## Page
+ + + +
On Tue, Oct 30, 2018 at 10:56 PM Olga Kornievskaia
<[email protected]> wrote:
>
> From: Olga Kornievskaia <[email protected]>
>
> This patch makes it the responsibility of individual filesystems to
> allow or deny cross device copies. Both NFS and CIFS have operations
> for cross-server copies, and later patches will implement this feature.
>
> Note that as of this patch, the copy_file_range() function might be passed
> superblocks from different filesystem types. -EXDEV should be returned
> if cross device copies aren't supported.
+ + + +
Saved records:
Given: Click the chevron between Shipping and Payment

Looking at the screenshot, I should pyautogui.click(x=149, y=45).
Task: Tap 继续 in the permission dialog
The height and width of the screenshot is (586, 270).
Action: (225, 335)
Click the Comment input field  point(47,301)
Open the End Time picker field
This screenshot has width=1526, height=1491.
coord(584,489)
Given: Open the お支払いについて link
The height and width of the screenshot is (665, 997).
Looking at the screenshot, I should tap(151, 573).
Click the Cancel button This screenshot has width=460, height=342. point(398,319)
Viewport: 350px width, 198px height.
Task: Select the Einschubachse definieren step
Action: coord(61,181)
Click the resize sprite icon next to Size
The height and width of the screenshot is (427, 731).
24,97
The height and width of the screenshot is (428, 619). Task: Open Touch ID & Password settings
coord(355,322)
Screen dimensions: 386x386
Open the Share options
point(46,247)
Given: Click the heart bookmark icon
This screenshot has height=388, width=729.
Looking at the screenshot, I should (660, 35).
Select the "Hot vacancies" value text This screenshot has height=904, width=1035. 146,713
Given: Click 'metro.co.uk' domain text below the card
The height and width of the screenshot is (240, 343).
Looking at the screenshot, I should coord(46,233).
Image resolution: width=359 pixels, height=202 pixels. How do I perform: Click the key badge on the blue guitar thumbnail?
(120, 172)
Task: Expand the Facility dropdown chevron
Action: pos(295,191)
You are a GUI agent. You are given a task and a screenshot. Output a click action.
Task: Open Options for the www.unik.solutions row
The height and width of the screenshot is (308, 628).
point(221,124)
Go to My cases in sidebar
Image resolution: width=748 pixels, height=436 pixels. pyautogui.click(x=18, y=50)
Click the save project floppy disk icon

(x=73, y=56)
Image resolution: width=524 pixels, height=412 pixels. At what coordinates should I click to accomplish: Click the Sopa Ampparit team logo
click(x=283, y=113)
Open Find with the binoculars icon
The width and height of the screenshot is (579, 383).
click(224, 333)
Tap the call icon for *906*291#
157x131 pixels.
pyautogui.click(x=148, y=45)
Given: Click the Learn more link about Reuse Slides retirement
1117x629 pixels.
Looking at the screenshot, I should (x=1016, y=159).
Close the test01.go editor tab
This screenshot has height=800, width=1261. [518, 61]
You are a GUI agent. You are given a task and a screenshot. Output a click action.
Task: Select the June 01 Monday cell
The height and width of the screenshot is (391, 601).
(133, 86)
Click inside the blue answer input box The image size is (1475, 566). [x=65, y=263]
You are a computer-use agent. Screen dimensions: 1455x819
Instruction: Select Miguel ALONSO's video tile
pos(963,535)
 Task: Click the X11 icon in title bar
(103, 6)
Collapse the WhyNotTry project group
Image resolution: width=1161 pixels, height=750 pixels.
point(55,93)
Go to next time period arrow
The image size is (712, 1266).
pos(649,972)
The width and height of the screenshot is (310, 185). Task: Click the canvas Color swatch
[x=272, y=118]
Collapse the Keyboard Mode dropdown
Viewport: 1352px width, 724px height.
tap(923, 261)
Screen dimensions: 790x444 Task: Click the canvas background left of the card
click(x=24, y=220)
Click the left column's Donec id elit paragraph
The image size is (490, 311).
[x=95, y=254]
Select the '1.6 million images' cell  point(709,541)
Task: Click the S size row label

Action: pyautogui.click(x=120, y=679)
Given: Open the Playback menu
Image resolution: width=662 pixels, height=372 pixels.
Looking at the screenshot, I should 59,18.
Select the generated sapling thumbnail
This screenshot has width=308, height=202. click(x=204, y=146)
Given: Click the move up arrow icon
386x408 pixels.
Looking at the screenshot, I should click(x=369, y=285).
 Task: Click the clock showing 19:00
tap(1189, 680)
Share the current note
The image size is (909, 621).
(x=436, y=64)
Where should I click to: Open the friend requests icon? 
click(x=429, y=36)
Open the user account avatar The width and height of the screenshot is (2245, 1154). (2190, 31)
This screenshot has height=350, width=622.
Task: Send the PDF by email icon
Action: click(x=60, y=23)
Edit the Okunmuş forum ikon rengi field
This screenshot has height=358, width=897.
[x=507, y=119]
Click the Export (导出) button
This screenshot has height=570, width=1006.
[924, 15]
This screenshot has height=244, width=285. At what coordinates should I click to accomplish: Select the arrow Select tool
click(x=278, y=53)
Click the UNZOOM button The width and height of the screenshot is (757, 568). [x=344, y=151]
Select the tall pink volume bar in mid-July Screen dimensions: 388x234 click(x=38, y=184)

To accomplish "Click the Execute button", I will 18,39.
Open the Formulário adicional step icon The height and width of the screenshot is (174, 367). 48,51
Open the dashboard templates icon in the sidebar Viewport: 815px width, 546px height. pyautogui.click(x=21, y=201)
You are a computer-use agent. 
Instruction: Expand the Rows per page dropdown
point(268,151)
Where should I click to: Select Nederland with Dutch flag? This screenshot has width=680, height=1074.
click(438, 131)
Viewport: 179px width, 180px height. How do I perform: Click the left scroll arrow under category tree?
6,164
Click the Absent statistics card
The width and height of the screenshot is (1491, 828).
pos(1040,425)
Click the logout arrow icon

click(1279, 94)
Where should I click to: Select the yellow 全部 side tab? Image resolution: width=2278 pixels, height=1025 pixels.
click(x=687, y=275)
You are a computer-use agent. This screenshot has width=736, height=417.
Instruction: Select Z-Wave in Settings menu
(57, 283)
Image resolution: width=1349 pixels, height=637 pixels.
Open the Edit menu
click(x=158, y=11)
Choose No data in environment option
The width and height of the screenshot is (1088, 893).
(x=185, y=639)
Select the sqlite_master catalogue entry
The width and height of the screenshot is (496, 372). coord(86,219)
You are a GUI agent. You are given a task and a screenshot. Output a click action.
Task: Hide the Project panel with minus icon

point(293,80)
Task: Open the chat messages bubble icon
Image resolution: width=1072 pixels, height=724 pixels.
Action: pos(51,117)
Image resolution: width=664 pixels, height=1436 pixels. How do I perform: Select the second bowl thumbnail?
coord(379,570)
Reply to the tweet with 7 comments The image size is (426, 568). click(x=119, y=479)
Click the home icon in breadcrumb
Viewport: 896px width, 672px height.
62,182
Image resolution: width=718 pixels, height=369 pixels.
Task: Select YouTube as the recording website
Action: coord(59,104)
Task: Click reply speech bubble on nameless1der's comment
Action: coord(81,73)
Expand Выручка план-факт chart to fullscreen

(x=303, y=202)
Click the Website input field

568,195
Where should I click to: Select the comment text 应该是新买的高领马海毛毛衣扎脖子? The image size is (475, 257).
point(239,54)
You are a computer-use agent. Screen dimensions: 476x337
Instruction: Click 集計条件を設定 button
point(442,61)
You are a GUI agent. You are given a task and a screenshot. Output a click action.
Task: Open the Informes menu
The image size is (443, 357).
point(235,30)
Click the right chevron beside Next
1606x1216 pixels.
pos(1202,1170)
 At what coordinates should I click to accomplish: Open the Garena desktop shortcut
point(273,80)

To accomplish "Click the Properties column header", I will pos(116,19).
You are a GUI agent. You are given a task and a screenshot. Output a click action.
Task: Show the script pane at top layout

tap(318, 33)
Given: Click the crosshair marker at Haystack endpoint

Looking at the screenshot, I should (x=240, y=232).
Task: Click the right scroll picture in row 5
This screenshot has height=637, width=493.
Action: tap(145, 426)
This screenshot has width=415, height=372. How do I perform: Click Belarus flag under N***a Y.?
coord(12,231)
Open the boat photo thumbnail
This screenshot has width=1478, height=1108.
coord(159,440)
+ + + +
## Prompt 1
Copy the stretch of the patch message from "On Tue, Oct" through "copies aren't supported." word for word.
## Prompt 2
Write out the stretch of the records from the line that contains "Given: Click the Learn" through the line that contains "tap(923, 261)", both ends included. Give only those lines, unchanged.

## Task answer 1
On Tue, Oct 30, 2018 at 10:56 PM Olga Kornievskaia
<[email protected]> wrote:
>
> From: Olga Kornievskaia <[email protected]>
>
> This patch makes it the responsibility of individual filesystems to
> allow or deny cross device copies. Both NFS and CIFS have operations
> for cross-server copies, and later patches will implement this feature.
>
> Note that as of this patch, the copy_file_range() function might be passed
> superblocks from different filesystem types. -EXDEV should be returned
> if cross device copies aren't supported.

## Task answer 2
Given: Click the Learn more link about Reuse Slides retirement
1117x629 pixels.
Looking at the screenshot, I should (x=1016, y=159).
Close the test01.go editor tab
This screenshot has height=800, width=1261. [518, 61]
You are a GUI agent. You are given a task and a screenshot. Output a click action.
Task: Select the June 01 Monday cell
The height and width of the screenshot is (391, 601).
(133, 86)
Click inside the blue answer input box The image size is (1475, 566). [x=65, y=263]
You are a computer-use agent. Screen dimensions: 1455x819
Instruction: Select Miguel ALONSO's video tile
pos(963,535)
 Task: Click the X11 icon in title bar
(103, 6)
Collapse the WhyNotTry project group
Image resolution: width=1161 pixels, height=750 pixels.
point(55,93)
Go to next time period arrow
The image size is (712, 1266).
pos(649,972)
The width and height of the screenshot is (310, 185). Task: Click the canvas Color swatch
[x=272, y=118]
Collapse the Keyboard Mode dropdown
Viewport: 1352px width, 724px height.
tap(923, 261)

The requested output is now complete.